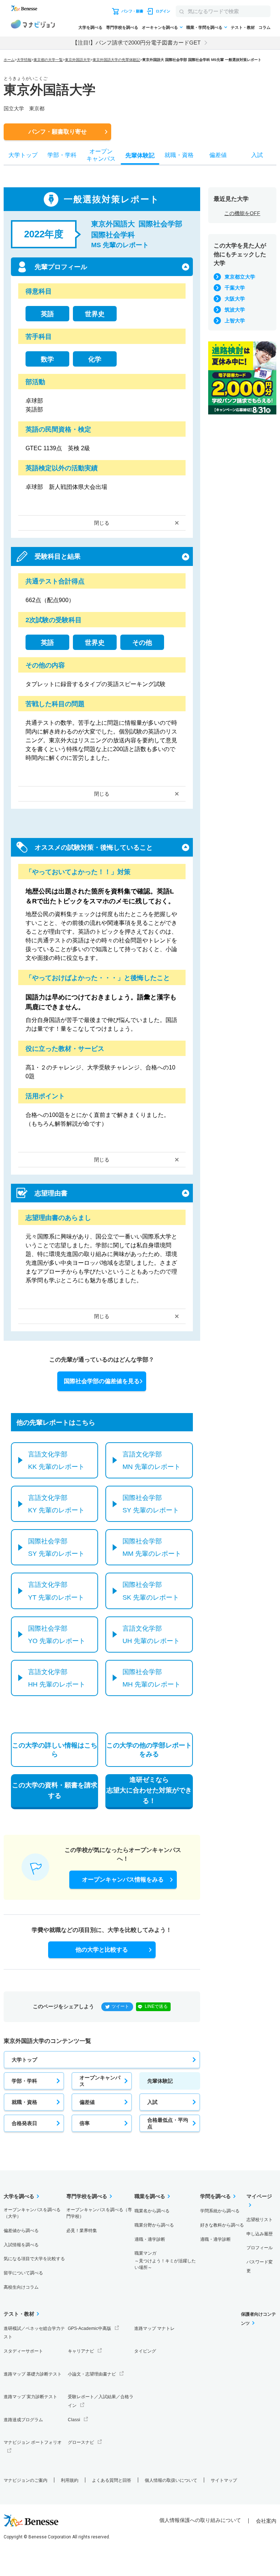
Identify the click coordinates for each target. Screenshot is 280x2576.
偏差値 (87, 2102)
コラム (264, 27)
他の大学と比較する (101, 1950)
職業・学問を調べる (204, 27)
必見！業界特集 (81, 2230)
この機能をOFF (242, 213)
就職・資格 (24, 2102)
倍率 (84, 2123)
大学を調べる (90, 27)
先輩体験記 (160, 2081)
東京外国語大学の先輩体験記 (116, 60)
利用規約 (69, 2480)
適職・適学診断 (150, 2239)
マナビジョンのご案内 (25, 2480)
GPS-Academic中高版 (89, 2328)
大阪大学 (235, 298)
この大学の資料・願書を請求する (54, 1790)
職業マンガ (165, 2260)
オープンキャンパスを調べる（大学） (32, 2213)
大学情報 (24, 60)
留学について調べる (23, 2272)
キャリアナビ (81, 2351)
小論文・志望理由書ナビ (92, 2374)
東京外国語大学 (77, 60)
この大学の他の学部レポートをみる (149, 1750)
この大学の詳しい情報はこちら (54, 1750)
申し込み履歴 (259, 2233)
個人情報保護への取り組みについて (200, 2520)
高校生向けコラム (21, 2287)
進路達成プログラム (23, 2419)
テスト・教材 (243, 27)
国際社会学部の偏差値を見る (102, 1381)
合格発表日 (24, 2123)
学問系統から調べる (220, 2210)
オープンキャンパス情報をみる (123, 1879)
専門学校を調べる (122, 27)
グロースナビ (81, 2442)
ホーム (9, 60)
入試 (152, 2102)
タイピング (145, 2351)
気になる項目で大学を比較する (34, 2258)
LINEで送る (156, 2006)
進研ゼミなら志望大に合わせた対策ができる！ (149, 1790)
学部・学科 (24, 2081)
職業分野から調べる (154, 2225)
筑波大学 (235, 309)
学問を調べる (215, 2196)
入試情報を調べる (21, 2244)
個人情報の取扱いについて (171, 2480)
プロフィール (259, 2247)
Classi (74, 2419)
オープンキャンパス (99, 2081)
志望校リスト (259, 2219)
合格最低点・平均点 (167, 2123)
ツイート (120, 2006)
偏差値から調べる (21, 2230)
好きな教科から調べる (222, 2225)
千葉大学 (235, 287)
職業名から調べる (152, 2210)
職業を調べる (150, 2196)
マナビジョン (33, 25)
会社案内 (266, 2521)
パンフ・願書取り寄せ (57, 132)
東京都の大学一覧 (48, 60)
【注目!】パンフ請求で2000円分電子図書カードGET (136, 42)
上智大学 (235, 320)
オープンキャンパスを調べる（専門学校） (99, 2213)
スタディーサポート (23, 2351)
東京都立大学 (240, 276)
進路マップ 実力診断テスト (30, 2396)
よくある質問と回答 (111, 2480)
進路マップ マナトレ (154, 2328)
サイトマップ (224, 2480)
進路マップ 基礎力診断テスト (33, 2374)
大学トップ (24, 2060)
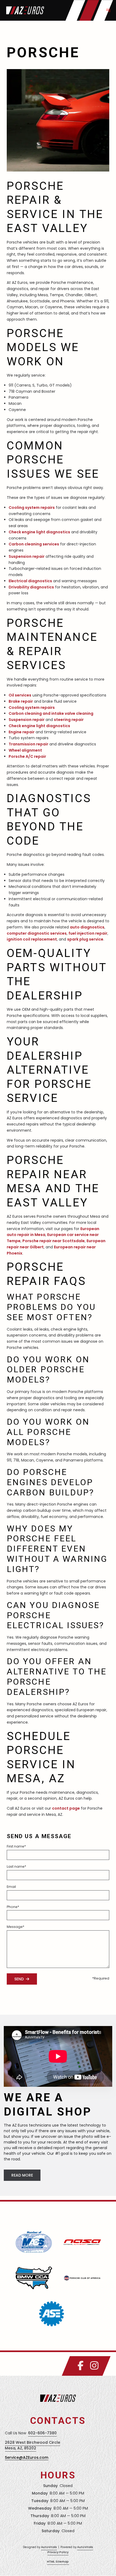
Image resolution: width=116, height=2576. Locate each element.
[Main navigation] (108, 10)
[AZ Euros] (25, 10)
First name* (16, 1846)
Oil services (20, 695)
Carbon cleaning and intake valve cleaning (51, 713)
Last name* (16, 1866)
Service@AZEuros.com (26, 2457)
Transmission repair (28, 744)
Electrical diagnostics (30, 581)
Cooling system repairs (32, 507)
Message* (15, 1926)
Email (11, 1886)
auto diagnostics (87, 927)
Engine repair (22, 732)
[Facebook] (81, 2366)
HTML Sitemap (58, 2562)
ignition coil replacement (32, 939)
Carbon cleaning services (34, 544)
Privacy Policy (58, 2552)
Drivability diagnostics (31, 587)
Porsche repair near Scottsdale (53, 1241)
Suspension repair (27, 556)
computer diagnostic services (37, 933)
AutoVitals (49, 2547)
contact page (66, 1808)
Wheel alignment (25, 750)
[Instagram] (94, 2366)
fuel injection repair (88, 933)
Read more (22, 2175)
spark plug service (85, 939)
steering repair (69, 719)
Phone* (13, 1907)
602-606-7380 (42, 2433)
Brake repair (21, 701)
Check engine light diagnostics (39, 532)
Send (19, 1979)
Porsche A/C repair (27, 756)
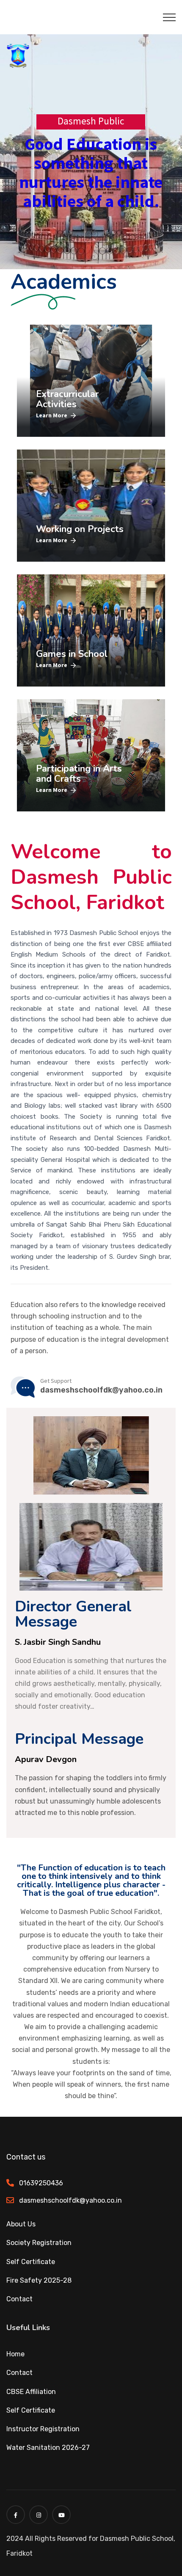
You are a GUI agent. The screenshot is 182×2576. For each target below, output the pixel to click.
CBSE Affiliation (31, 2392)
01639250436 (41, 2183)
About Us (21, 2224)
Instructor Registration (43, 2429)
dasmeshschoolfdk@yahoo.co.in (70, 2200)
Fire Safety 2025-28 (39, 2280)
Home (15, 2354)
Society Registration (39, 2243)
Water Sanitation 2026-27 (48, 2448)
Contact (19, 2299)
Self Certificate (30, 2262)
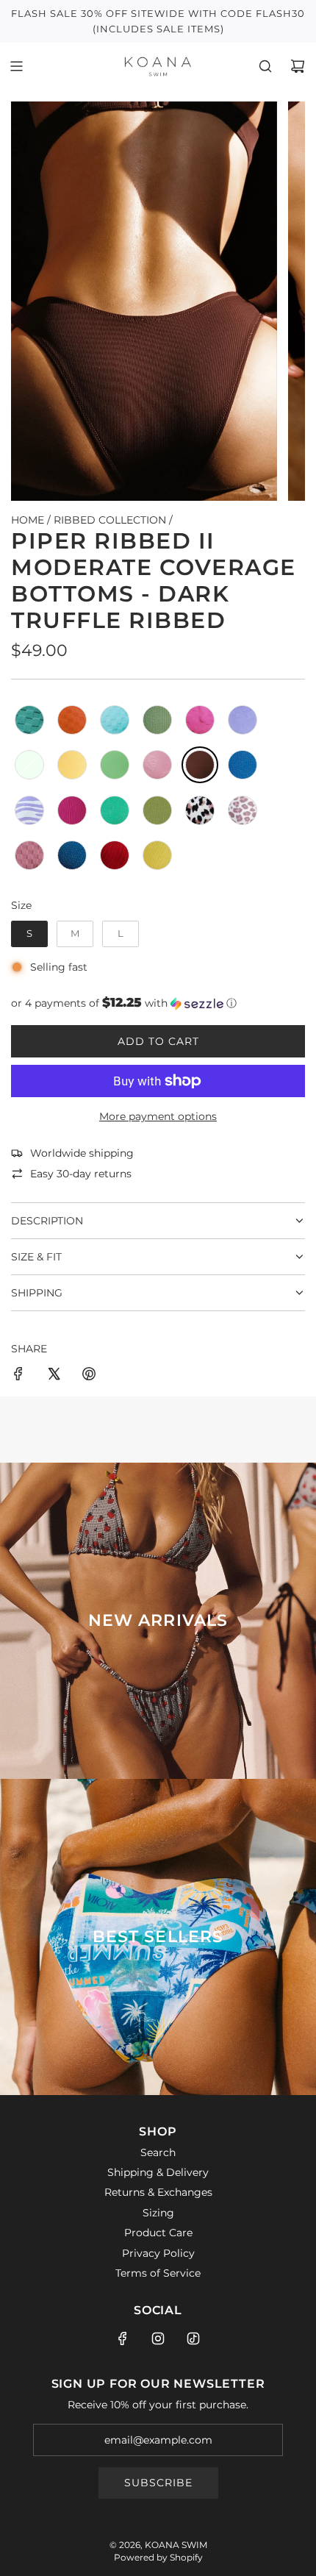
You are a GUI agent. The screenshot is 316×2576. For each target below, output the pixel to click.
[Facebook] (123, 2338)
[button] (158, 1003)
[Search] (265, 66)
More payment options (158, 1116)
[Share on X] (53, 1375)
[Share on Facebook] (18, 1375)
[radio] (29, 720)
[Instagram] (158, 2338)
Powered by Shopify (158, 2557)
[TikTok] (193, 2338)
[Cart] (297, 66)
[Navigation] (16, 66)
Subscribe (158, 2482)
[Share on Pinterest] (89, 1375)
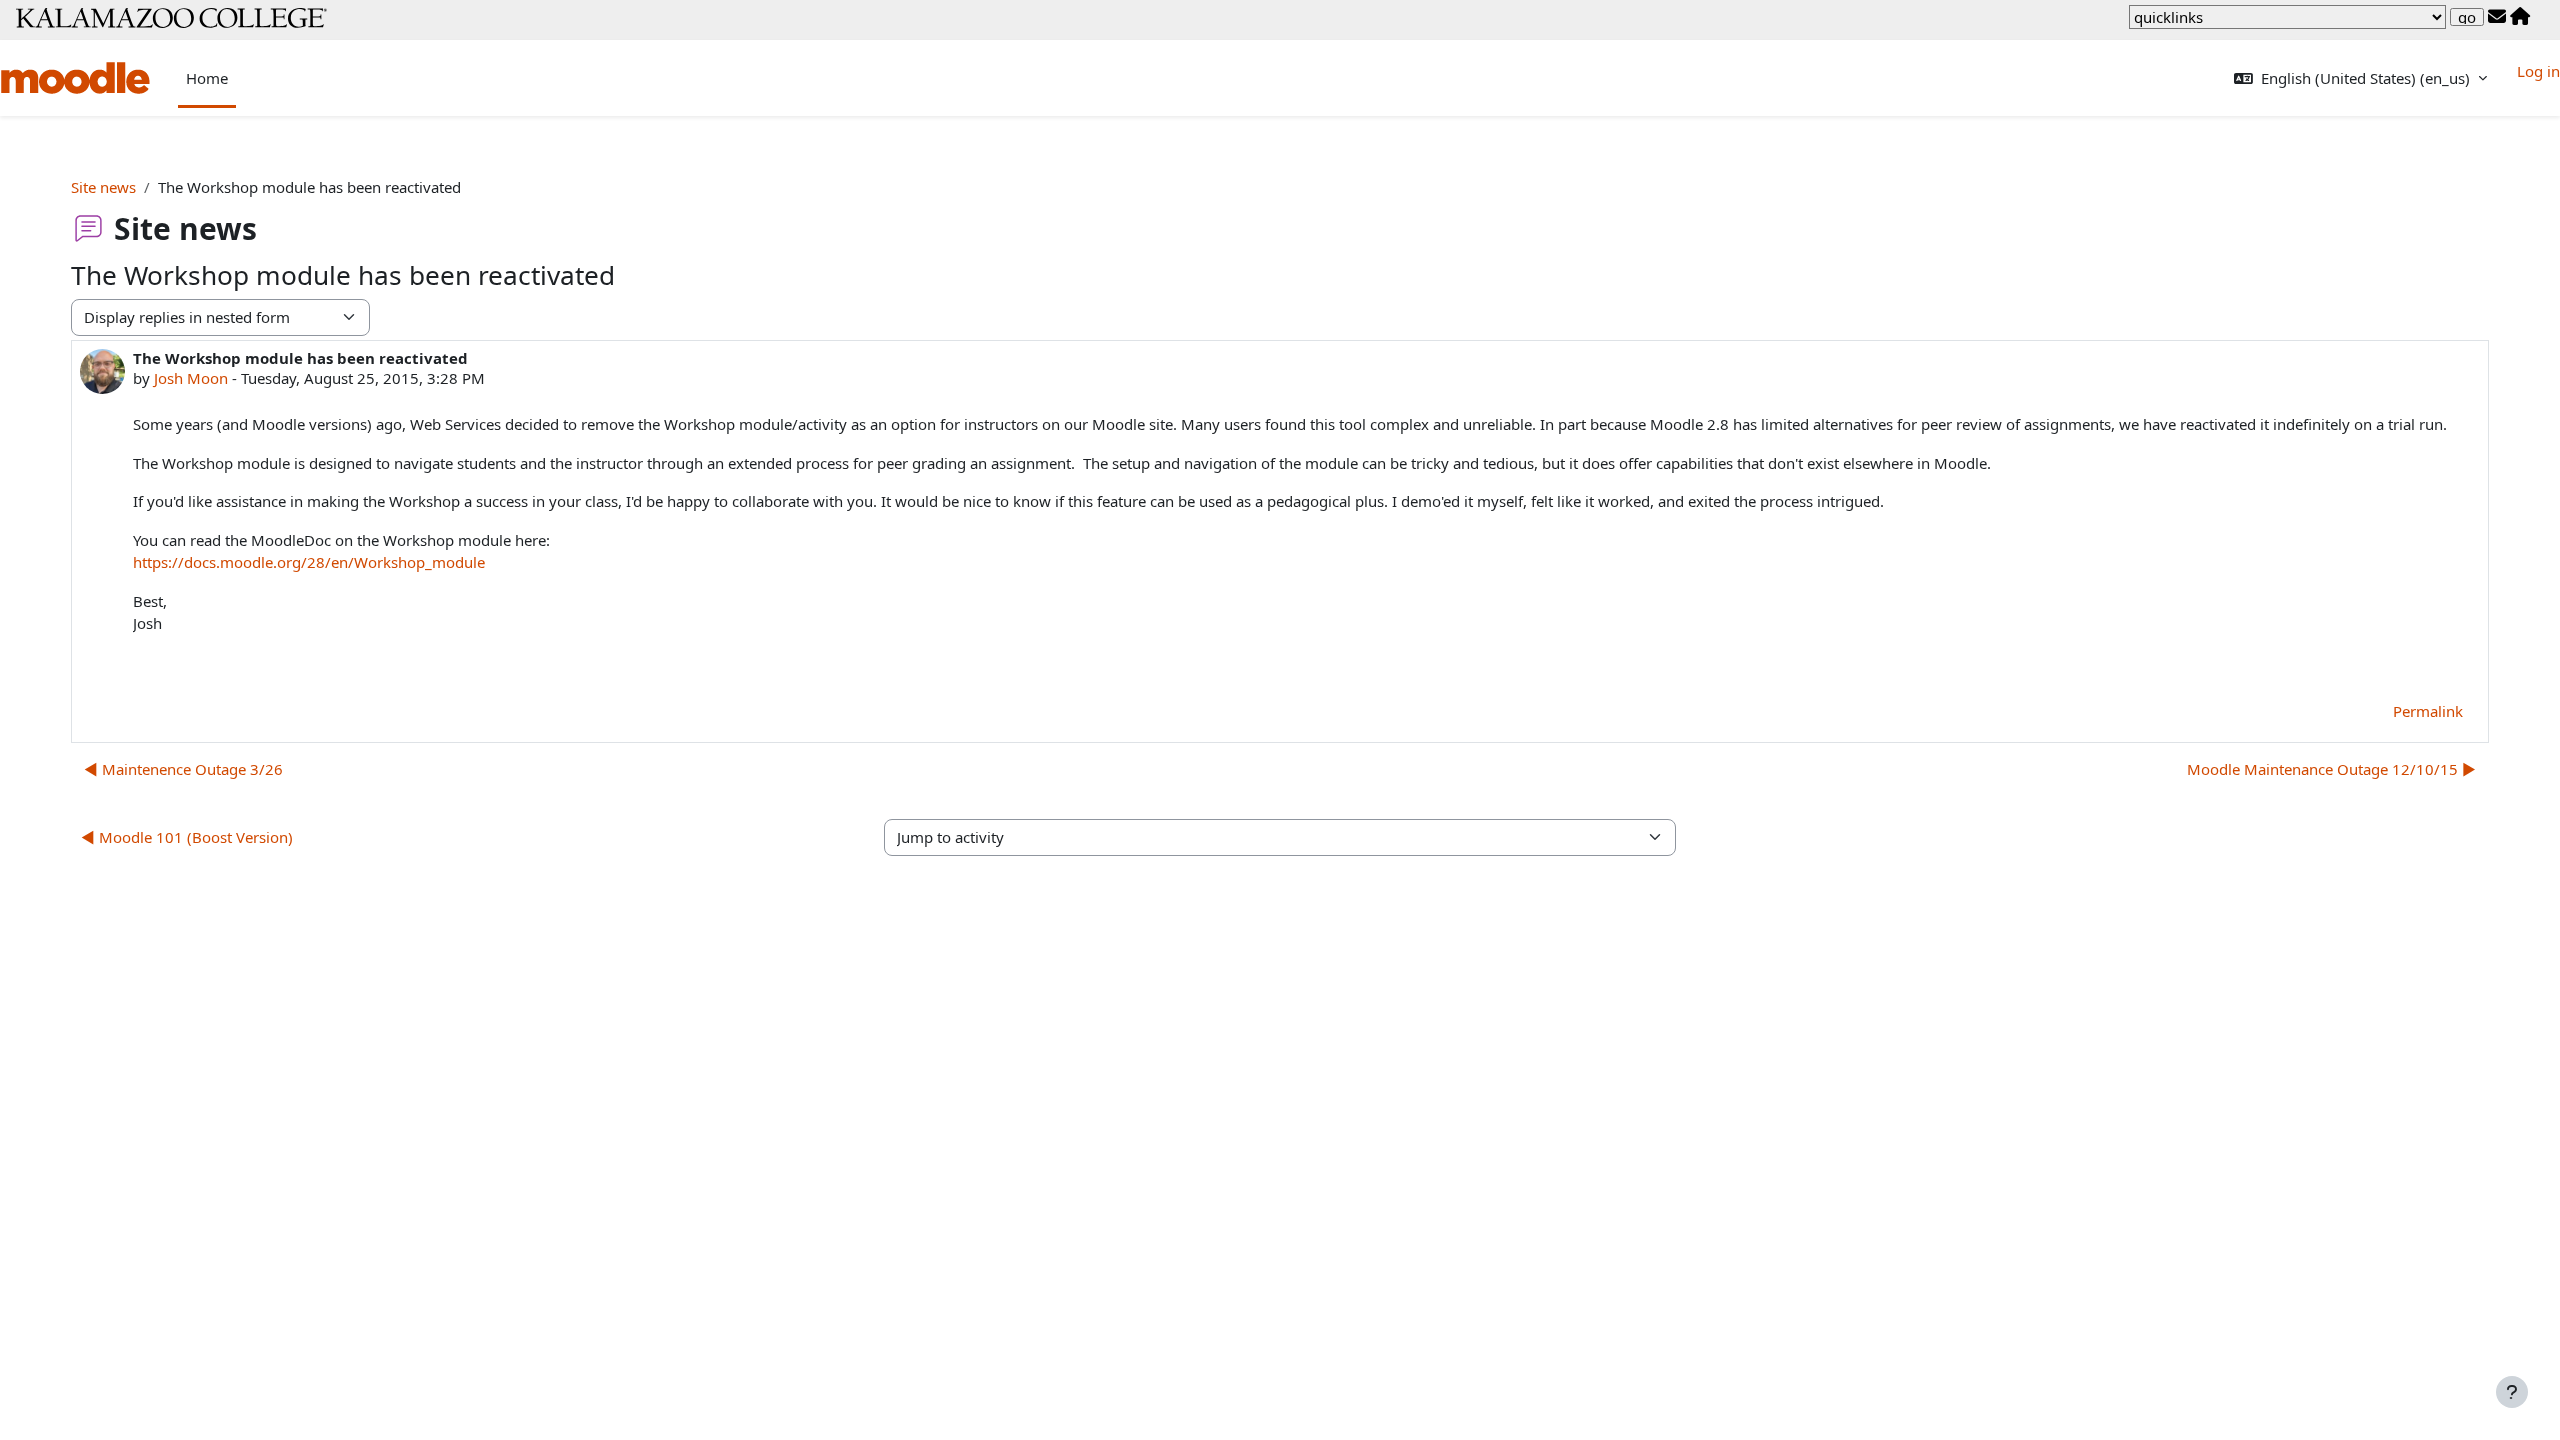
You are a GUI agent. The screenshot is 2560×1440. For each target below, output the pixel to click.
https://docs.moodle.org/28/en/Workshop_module (309, 562)
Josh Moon (191, 378)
_ _ _
What you need to do: Do not copy pictures. Restate exactly the lines from the one containing "[TikTok] (193, 2338)" through the last line of the records.

Task result:
[TikTok] (193, 2338)
[Cart] (297, 66)
[Navigation] (16, 66)
Subscribe (158, 2482)
[Share on Pinterest] (89, 1375)
You are a GUI agent. The screenshot is 2560×1440. For each target below, output the pixel to click.
https://docs.moodle.org/28/en/Workshop_module (309, 562)
Josh Moon (191, 378)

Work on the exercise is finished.